§ The request
From the listing below, extract each line that contains the string "Open", treating uppercase and lowercase letters as distinct.

§ Entries supplied
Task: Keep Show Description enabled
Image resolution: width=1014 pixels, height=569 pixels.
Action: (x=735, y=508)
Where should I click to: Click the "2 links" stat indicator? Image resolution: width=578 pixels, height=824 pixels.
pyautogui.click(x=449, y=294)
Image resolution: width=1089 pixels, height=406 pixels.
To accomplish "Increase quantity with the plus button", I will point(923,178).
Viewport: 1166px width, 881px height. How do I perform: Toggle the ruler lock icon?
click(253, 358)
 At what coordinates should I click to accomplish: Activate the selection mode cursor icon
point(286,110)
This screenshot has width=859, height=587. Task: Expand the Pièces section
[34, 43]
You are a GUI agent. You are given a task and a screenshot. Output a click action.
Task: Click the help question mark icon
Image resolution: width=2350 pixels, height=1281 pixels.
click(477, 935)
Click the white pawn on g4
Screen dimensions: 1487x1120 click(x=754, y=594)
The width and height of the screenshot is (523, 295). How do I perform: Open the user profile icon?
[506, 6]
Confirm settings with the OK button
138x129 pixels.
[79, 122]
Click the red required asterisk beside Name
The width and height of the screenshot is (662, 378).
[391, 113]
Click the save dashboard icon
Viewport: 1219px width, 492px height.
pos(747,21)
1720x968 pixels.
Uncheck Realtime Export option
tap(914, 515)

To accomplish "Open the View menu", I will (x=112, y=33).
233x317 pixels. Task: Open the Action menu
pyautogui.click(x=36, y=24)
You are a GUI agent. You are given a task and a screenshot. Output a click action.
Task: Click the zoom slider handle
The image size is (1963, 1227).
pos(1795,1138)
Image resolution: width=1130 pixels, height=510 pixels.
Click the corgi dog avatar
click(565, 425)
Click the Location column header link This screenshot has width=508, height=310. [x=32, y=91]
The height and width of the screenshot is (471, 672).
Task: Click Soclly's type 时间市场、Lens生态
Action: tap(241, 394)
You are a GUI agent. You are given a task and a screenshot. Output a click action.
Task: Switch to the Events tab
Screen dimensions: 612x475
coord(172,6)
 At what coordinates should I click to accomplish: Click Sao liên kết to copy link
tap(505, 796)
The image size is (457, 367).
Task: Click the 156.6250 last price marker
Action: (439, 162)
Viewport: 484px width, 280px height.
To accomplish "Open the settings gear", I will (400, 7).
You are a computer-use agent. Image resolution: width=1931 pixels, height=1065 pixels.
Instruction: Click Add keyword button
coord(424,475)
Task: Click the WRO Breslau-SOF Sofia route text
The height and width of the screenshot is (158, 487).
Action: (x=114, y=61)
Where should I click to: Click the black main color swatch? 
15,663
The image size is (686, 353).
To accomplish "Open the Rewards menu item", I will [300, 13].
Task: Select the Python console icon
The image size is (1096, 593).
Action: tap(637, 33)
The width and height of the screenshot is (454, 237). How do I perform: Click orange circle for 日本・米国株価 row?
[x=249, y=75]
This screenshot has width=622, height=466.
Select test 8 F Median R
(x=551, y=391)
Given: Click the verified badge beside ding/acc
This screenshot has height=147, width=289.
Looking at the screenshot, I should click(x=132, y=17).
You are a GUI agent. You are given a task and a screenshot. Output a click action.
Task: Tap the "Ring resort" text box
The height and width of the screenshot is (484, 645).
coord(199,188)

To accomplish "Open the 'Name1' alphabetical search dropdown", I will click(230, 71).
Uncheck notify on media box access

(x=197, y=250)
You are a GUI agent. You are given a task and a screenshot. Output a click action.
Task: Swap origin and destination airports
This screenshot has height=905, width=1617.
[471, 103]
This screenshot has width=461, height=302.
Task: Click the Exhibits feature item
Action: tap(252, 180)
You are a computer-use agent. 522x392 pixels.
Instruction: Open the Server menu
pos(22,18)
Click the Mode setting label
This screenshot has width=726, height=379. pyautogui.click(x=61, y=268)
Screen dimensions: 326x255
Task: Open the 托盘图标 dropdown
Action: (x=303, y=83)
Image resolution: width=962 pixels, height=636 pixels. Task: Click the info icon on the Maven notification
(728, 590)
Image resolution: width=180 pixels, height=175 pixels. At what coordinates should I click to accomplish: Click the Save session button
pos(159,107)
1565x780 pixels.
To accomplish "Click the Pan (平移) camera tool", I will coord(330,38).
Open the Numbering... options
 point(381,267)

§ Finished task
The width and height of the screenshot is (523, 295). How do I perform: Open the user profile icon?
To accomplish "Open the View menu", I will (x=112, y=33).
233x317 pixels. Task: Open the Action menu
To accomplish "Open the settings gear", I will (400, 7).
To accomplish "Open the Rewards menu item", I will [300, 13].
To accomplish "Open the 'Name1' alphabetical search dropdown", I will click(230, 71).
Instruction: Open the Server menu
Task: Open the 托盘图标 dropdown
Open the Numbering... options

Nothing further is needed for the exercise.